What if it’s worse?

Joshua Gans
3 min readApr 12, 2020

Every discussion regarding COVID-19 and our policy options has been based on a very important assumption: once you have got the virus and recovered, you are immune. It is for this reason that epidemiologists focus on a sufficient share of the population obtaining immunity from COVID-19 either by past infection or as a result of a future vaccine. If you do this, then even with normal physical interactions, the virus eventually dies out (as R0 becomes less than 1). In particular, this is why we can talk about HAVE and HAD testing as making people safe again. So, while the crisis is awful, the promise of immunity gives us hope.

What if that hope is unfounded? What if you are not immune even if you have contracted the virus? What if a vaccine is not possible for the same reason? In this case, epidemiologists no longer use the SIR (susceptible-infected-removed) model as there are no recovered people who are not able to infect others. Instead, we must use the SIS (susceptible-infected-susceptible) model. In that situation, when R0 exceeds one, the virus never goes away and a share of the population is always infected.[1] The only way to get rid of the virus is by extreme measures — for instance, socially distancing until there are no more infected people or by coming up with treatments such that we don’t care if people are infected or not.[2]

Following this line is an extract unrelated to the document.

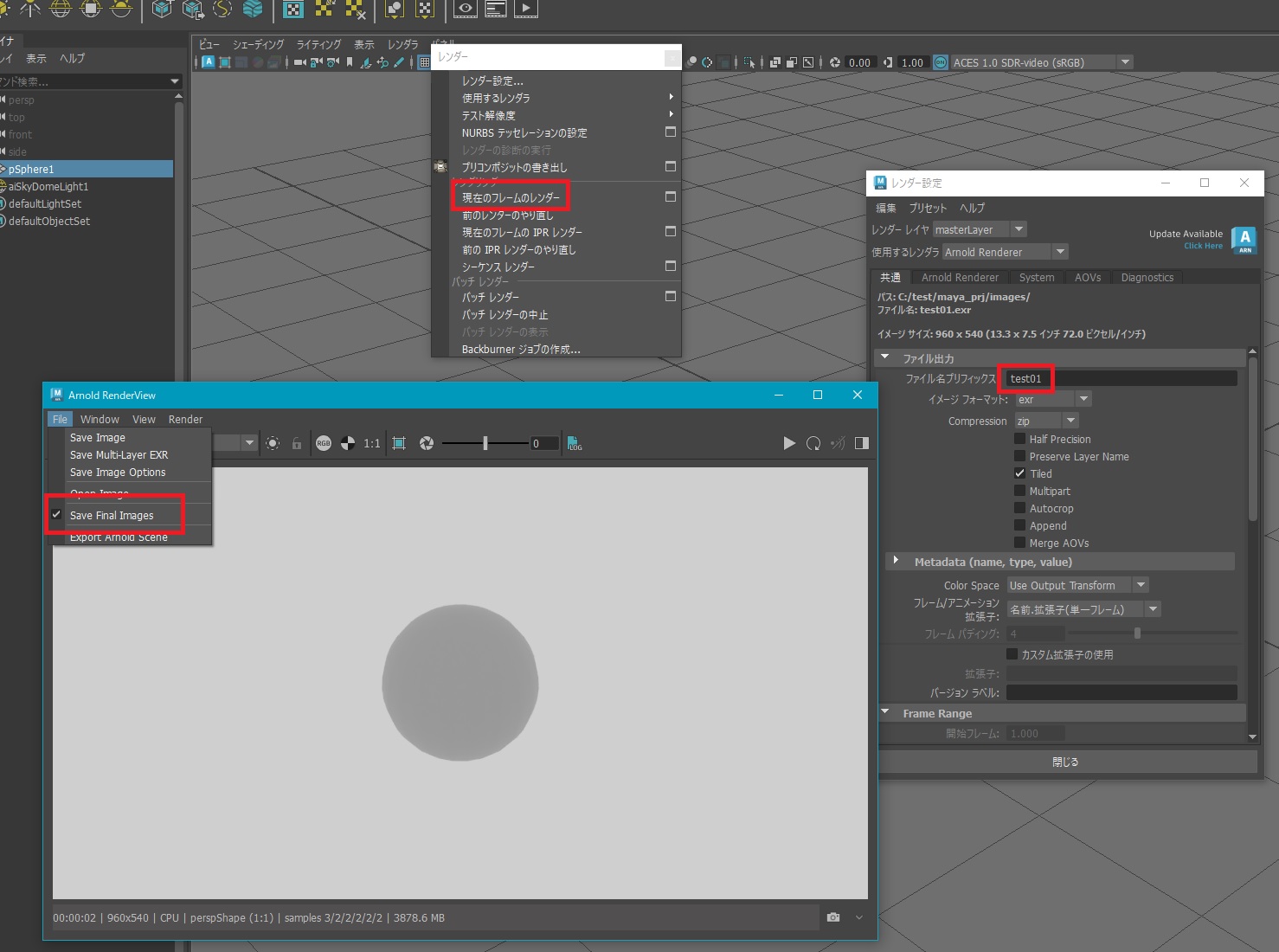Toggle the Half Precision checkbox
The height and width of the screenshot is (952, 1279).
(1019, 439)

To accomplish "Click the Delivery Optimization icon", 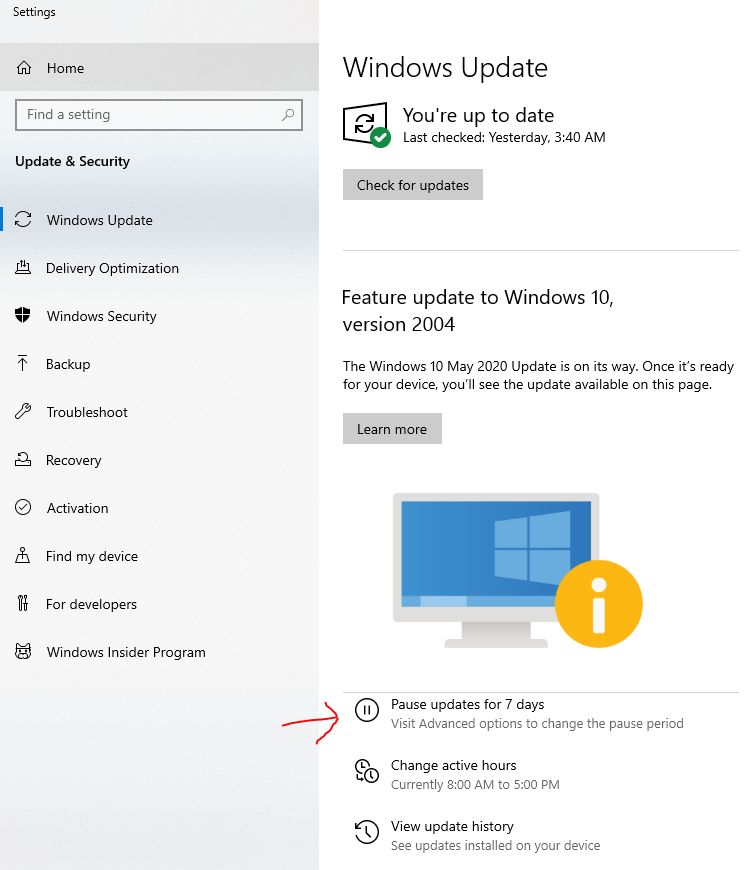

Is this outcome possible for COVID-19? Because the virus is relatively new, at the time of writing, it is hard to be sure. Scientists were optimistic that, because recovering from COVID-19 required antibodies that such antibodies would give immunity for some period of time. However, in April 2020, South Korea reported 111 of coronavirus patients testing positive again after they had recovered (and tested negative twice in a twenty-four hour period).[3] One possibility is that the negative tests were false negatives. Another is that the virus has reactivated. This is a virus that is latent for a time and but remains inside the cells of the host. This happens with chickenpox which can decades later reactivate in adults as shingles. Finally, there could be reinfection. This is why the flu is persistent. The anti-bodies only provide immunity for a time and not against alternative strains of the virus. Coronaviruses are a relatively recent phenomenon, so a lack of immunity remains a possibility.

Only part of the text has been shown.